The 1960s represented the high point of apartheid in South Africa. The National Party government, voted into power in 1948 by an exclusively white electorate, had developed increasing confidence in its own ability to govern and advance the interests of its supporters — Afrikaners who had been previously marginalised in an economy dominated by English speakers. Most significantly, the National Party government demonstrated that it had the power to control the lives of Black inhabitants by corralling them into segregated dormitory townships and suppressing any signs of resistance.

Political domination, in turn, was buoyed by the country’s most sustained economic upswing in its existence. Newly discovered reserves of gold and a manufacturing boom ensured a favorable balance of payments. Money flowing into the country from the USA and Europe gave rise to a building boom that fundamentally reshaped the landscape. Cities that had once been dominated by three- and four-storey staid Edwardian structures were now the sites of multistorey high-rises inspired by the International Style.

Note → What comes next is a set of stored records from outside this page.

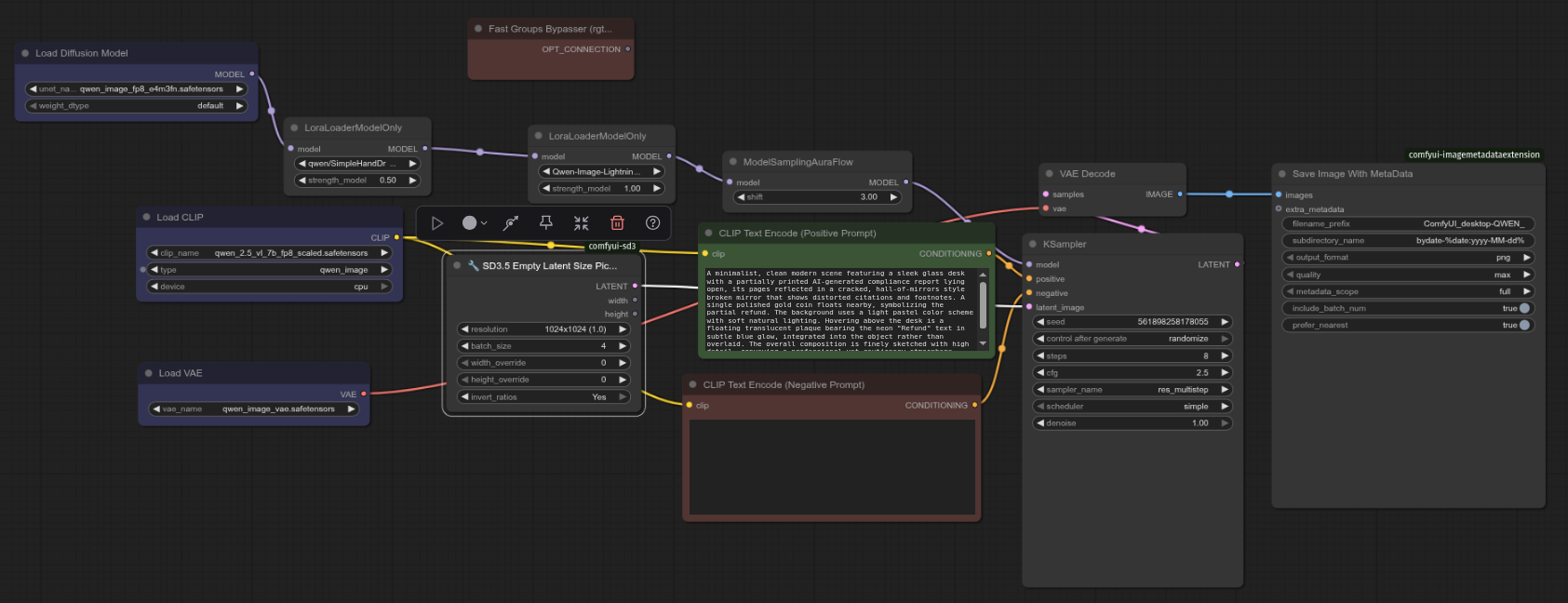Click the filename_prefix text field
Viewport: 1568px width, 603px height.
[1407, 224]
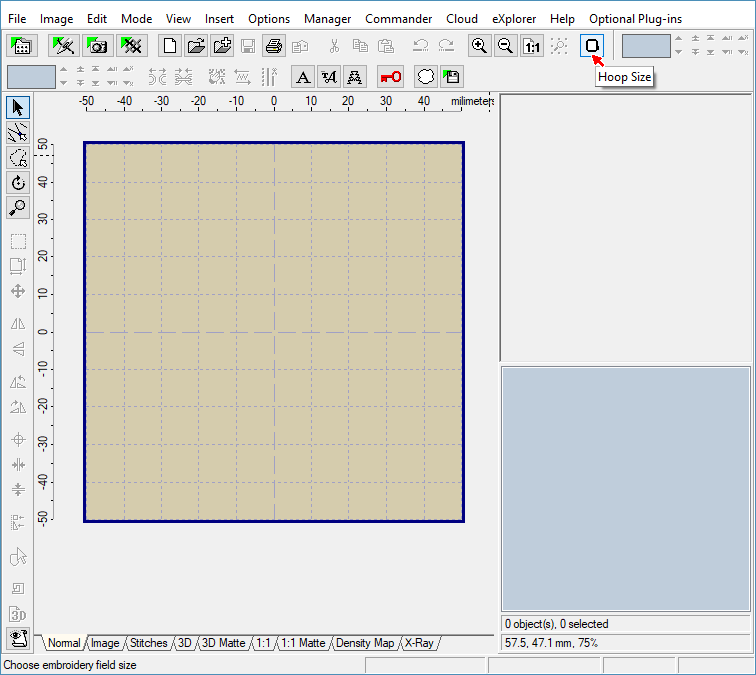Image resolution: width=756 pixels, height=675 pixels.
Task: Click the 1:1 actual size toolbar icon
Action: point(532,46)
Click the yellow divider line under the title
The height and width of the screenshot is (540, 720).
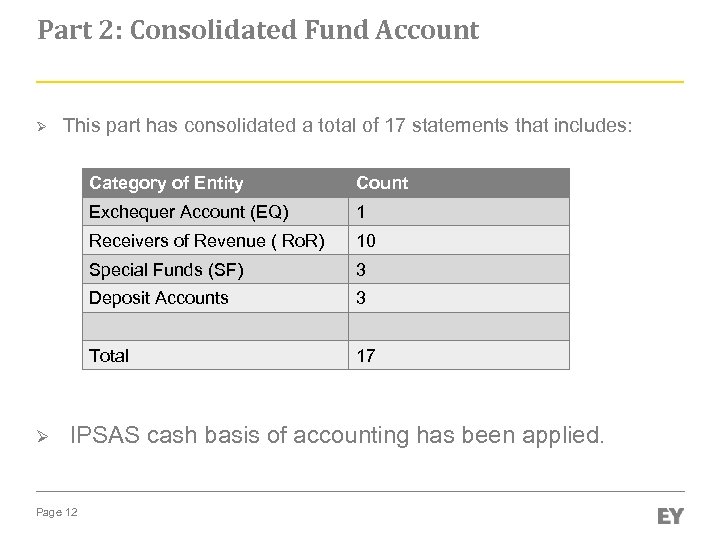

This is the context for Hilton Judin’s ‘Architecture, State Modernism and Cultural Nationalism in the Apartheid Capital’, which explores how a small coterie of mainly Afrikaans-speaking architects, who enjoyed the generous patronage of the state, gave expression to this moment. During this period, these architects designed a series of monumental public buildings while simultaneously embarking on a project to roll out mass housing in the newly developed, systematically segregated townships that would accommodate Black urban residents.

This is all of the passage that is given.